Items from a data source
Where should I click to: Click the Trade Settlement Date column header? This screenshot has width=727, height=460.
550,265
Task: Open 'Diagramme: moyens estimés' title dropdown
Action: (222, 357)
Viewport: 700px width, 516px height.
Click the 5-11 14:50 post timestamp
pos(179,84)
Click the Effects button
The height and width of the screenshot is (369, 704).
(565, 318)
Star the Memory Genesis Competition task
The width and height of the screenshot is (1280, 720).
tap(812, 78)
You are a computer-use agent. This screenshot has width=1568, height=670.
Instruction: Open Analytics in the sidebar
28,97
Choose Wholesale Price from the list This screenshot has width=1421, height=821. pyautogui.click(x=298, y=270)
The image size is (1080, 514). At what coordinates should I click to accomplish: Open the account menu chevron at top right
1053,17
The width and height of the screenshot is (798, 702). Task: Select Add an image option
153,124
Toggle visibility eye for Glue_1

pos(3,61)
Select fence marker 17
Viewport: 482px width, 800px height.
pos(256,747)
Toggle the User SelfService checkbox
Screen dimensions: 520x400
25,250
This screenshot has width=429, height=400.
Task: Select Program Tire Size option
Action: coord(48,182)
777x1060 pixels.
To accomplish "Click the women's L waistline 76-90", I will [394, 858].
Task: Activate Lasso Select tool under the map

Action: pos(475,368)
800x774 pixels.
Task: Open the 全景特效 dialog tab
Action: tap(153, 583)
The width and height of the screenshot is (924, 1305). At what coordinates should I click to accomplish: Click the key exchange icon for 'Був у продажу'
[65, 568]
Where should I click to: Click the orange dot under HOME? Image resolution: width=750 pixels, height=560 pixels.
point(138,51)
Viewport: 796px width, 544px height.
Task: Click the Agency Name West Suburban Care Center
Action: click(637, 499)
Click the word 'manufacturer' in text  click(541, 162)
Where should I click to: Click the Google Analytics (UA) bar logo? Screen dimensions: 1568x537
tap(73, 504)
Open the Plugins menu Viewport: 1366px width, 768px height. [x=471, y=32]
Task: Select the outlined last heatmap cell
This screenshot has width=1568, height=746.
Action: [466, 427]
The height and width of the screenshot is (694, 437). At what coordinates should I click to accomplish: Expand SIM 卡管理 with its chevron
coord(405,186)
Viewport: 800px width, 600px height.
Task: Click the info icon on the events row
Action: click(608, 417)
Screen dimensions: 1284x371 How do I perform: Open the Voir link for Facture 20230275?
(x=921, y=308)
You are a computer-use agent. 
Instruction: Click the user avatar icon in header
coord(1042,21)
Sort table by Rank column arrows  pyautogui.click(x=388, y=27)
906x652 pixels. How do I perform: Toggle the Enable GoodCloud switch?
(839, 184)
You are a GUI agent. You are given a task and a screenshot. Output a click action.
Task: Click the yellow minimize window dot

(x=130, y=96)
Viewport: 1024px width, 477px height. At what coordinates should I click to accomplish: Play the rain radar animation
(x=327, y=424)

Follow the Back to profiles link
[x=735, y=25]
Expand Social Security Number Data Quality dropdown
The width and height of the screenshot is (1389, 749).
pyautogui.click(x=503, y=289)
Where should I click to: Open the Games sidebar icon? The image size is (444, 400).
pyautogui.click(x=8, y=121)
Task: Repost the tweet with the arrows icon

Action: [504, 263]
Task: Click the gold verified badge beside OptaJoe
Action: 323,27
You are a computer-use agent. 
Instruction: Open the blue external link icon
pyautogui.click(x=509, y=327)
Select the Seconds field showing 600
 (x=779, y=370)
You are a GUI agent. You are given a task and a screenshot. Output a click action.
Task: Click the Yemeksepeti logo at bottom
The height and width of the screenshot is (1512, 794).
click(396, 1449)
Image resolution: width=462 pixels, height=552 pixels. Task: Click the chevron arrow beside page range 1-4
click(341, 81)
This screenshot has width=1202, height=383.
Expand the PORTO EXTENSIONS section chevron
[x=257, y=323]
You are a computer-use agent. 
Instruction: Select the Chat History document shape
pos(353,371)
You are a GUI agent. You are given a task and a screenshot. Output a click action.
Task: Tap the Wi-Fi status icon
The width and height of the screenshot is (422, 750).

▶ _ABOUT THIS EXERCISE_: Retype the records that precede this task, keeping them exactly the same.

▶ _WRITTEN SOLUTION_:
Where should I click to: Click the Trade Settlement Date column header? This screenshot has width=727, height=460.
550,265
Task: Open 'Diagramme: moyens estimés' title dropdown
Action: (222, 357)
Viewport: 700px width, 516px height.
Click the 5-11 14:50 post timestamp
pos(179,84)
Click the Effects button
The height and width of the screenshot is (369, 704).
(565, 318)
Star the Memory Genesis Competition task
The width and height of the screenshot is (1280, 720).
tap(812, 78)
You are a computer-use agent. This screenshot has width=1568, height=670.
Instruction: Open Analytics in the sidebar
28,97
Choose Wholesale Price from the list This screenshot has width=1421, height=821. pyautogui.click(x=298, y=270)
The image size is (1080, 514). At what coordinates should I click to accomplish: Open the account menu chevron at top right
1053,17
The width and height of the screenshot is (798, 702). Task: Select Add an image option
153,124
Toggle visibility eye for Glue_1

pos(3,61)
Select fence marker 17
Viewport: 482px width, 800px height.
pos(256,747)
Toggle the User SelfService checkbox
Screen dimensions: 520x400
25,250
This screenshot has width=429, height=400.
Task: Select Program Tire Size option
Action: coord(48,182)
777x1060 pixels.
To accomplish "Click the women's L waistline 76-90", I will [394, 858].
Task: Activate Lasso Select tool under the map

Action: pos(475,368)
800x774 pixels.
Task: Open the 全景特效 dialog tab
Action: tap(153, 583)
The width and height of the screenshot is (924, 1305). At what coordinates should I click to accomplish: Click the key exchange icon for 'Був у продажу'
[65, 568]
Where should I click to: Click the orange dot under HOME? Image resolution: width=750 pixels, height=560 pixels.
point(138,51)
Viewport: 796px width, 544px height.
Task: Click the Agency Name West Suburban Care Center
Action: click(637, 499)
Click the word 'manufacturer' in text  click(541, 162)
Where should I click to: Click the Google Analytics (UA) bar logo? Screen dimensions: 1568x537
tap(73, 504)
Open the Plugins menu Viewport: 1366px width, 768px height. [x=471, y=32]
Task: Select the outlined last heatmap cell
This screenshot has width=1568, height=746.
Action: [466, 427]
The height and width of the screenshot is (694, 437). At what coordinates should I click to accomplish: Expand SIM 卡管理 with its chevron
coord(405,186)
Viewport: 800px width, 600px height.
Task: Click the info icon on the events row
Action: click(608, 417)
Screen dimensions: 1284x371 How do I perform: Open the Voir link for Facture 20230275?
(x=921, y=308)
You are a computer-use agent. 
Instruction: Click the user avatar icon in header
coord(1042,21)
Sort table by Rank column arrows  pyautogui.click(x=388, y=27)
906x652 pixels. How do I perform: Toggle the Enable GoodCloud switch?
(839, 184)
You are a GUI agent. You are given a task and a screenshot. Output a click action.
Task: Click the yellow minimize window dot

(x=130, y=96)
Viewport: 1024px width, 477px height. At what coordinates should I click to accomplish: Play the rain radar animation
(x=327, y=424)

Follow the Back to profiles link
[x=735, y=25]
Expand Social Security Number Data Quality dropdown
The width and height of the screenshot is (1389, 749).
pyautogui.click(x=503, y=289)
Where should I click to: Open the Games sidebar icon? The image size is (444, 400).
pyautogui.click(x=8, y=121)
Task: Repost the tweet with the arrows icon

Action: [504, 263]
Task: Click the gold verified badge beside OptaJoe
Action: 323,27
You are a computer-use agent. 
Instruction: Open the blue external link icon
pyautogui.click(x=509, y=327)
Select the Seconds field showing 600
 (x=779, y=370)
You are a GUI agent. You are given a task and a screenshot. Output a click action.
Task: Click the Yemeksepeti logo at bottom
The height and width of the screenshot is (1512, 794).
click(396, 1449)
Image resolution: width=462 pixels, height=552 pixels. Task: Click the chevron arrow beside page range 1-4
click(341, 81)
This screenshot has width=1202, height=383.
Expand the PORTO EXTENSIONS section chevron
[x=257, y=323]
You are a computer-use agent. 
Instruction: Select the Chat History document shape
pos(353,371)
You are a GUI agent. You are given a task and a screenshot. Output a click action.
Task: Tap the Wi-Fi status icon
The width and height of the screenshot is (422, 750).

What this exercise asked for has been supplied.